### Collected data:
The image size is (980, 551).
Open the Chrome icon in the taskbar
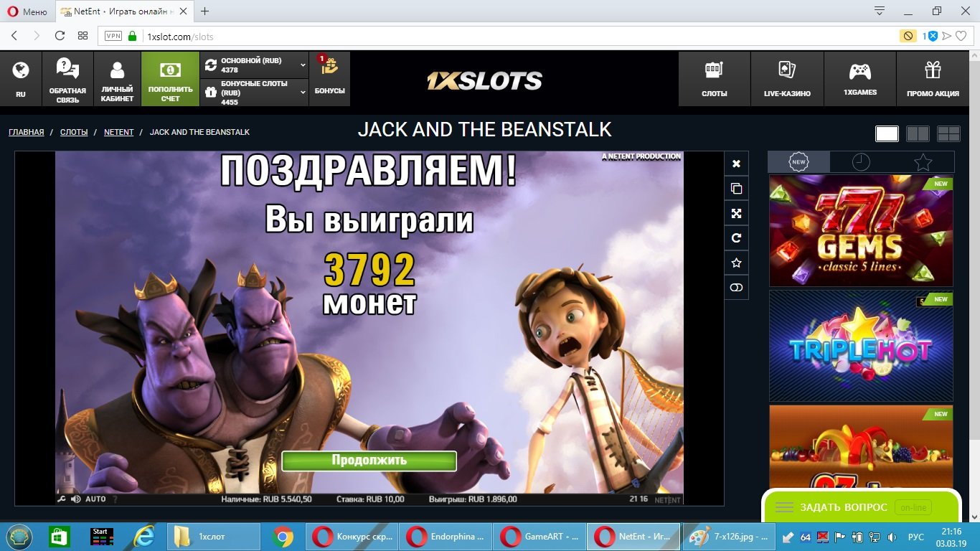282,537
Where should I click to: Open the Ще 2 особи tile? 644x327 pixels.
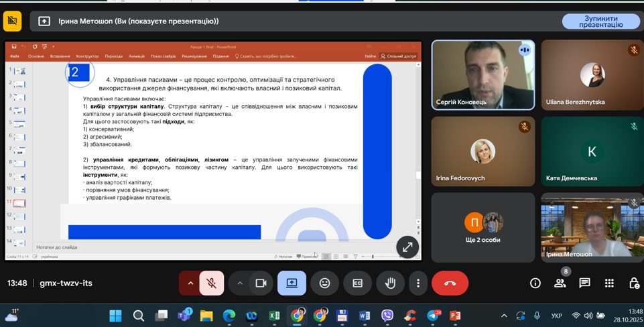(483, 227)
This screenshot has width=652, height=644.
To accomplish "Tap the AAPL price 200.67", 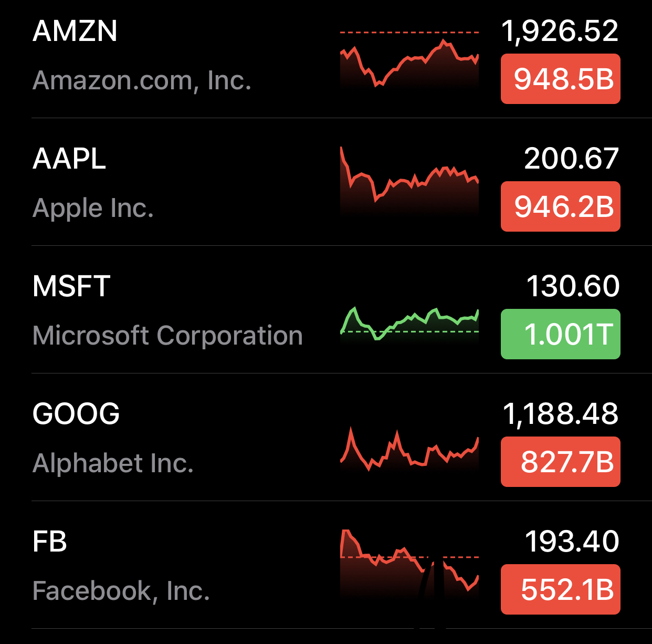I will (x=571, y=159).
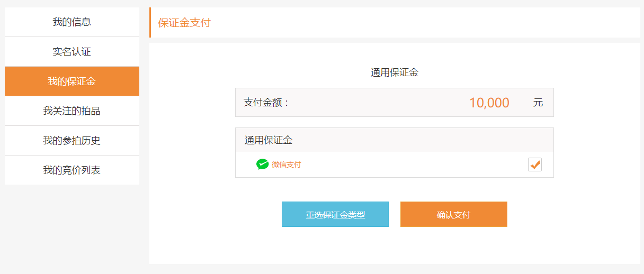
Task: Click the 10,000 payment amount value
Action: 489,103
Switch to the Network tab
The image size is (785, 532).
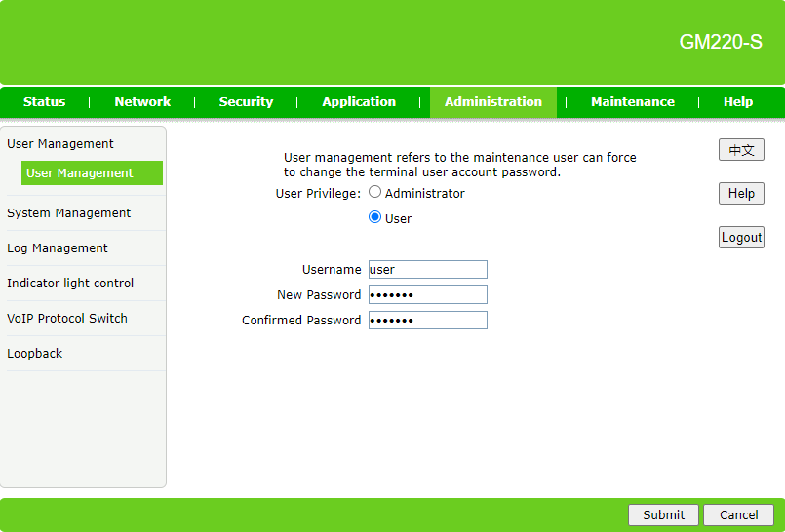pyautogui.click(x=142, y=102)
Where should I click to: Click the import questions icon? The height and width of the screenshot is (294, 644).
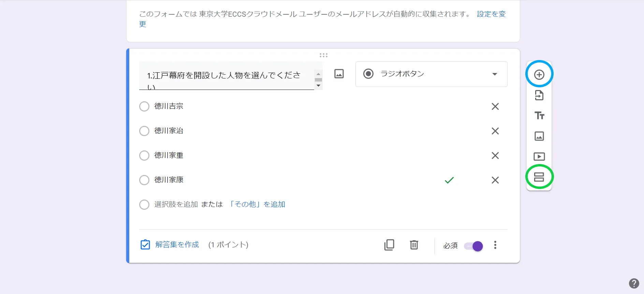click(x=539, y=95)
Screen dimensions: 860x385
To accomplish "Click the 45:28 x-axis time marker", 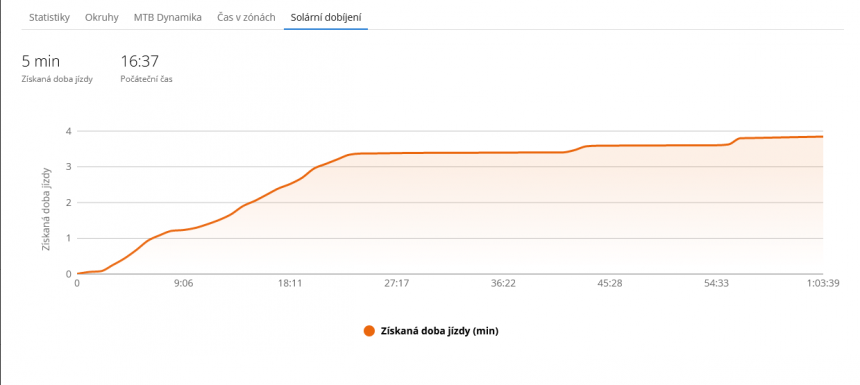I will pos(609,284).
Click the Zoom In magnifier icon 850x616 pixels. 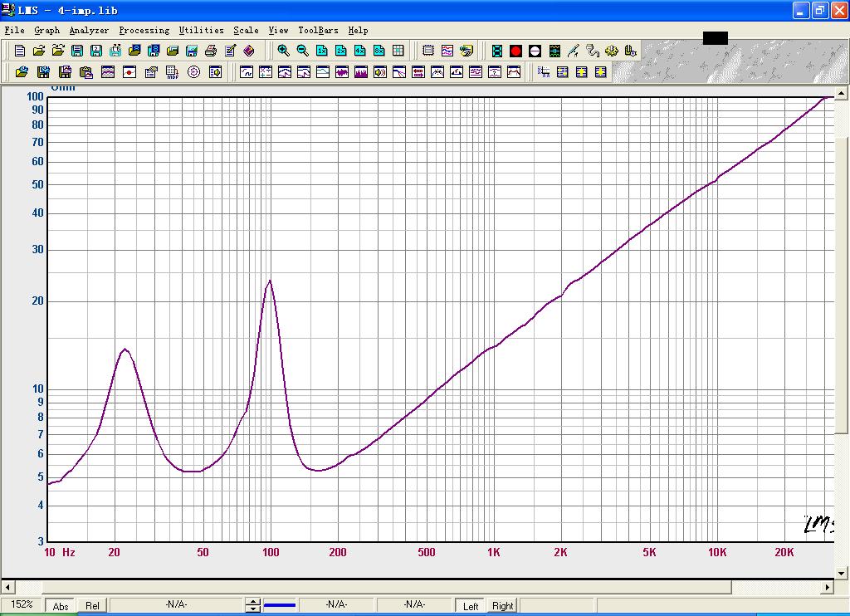click(283, 51)
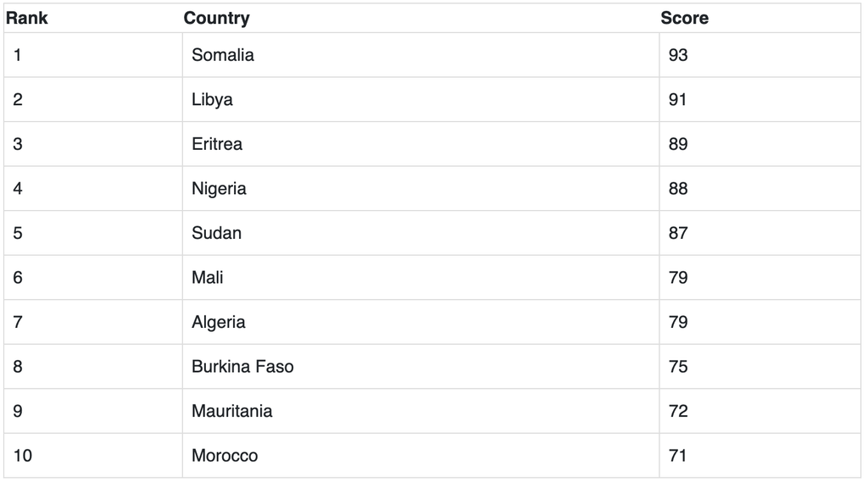Click the Country column header
The width and height of the screenshot is (868, 482).
216,18
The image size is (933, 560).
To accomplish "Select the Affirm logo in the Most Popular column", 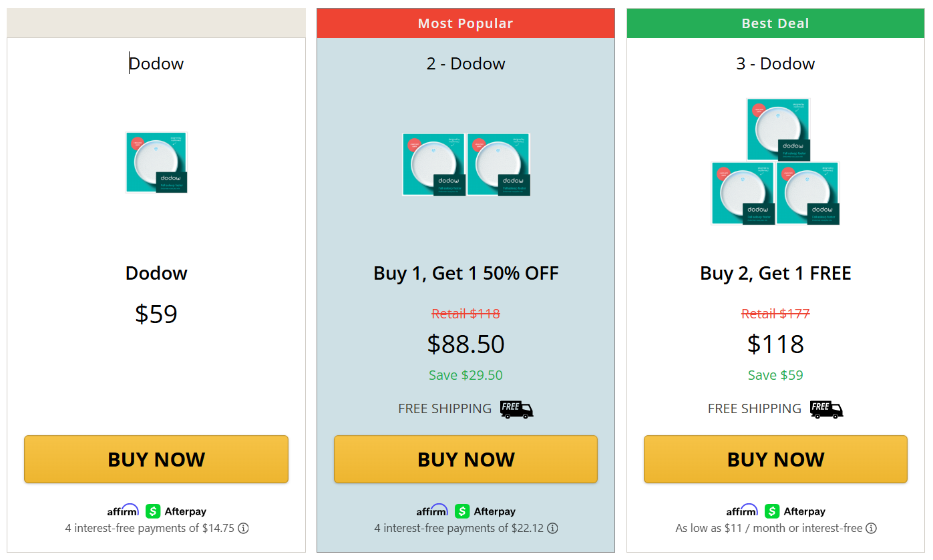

### Goal of the exercise:
Find the line with "The image size is (933, 560).". Reproduce it and every line after it through the last line above exactly, leaving out the pictures.

### Output below:
The image size is (933, 560).
To accomplish "Select the Affirm logo in the Most Popular column", 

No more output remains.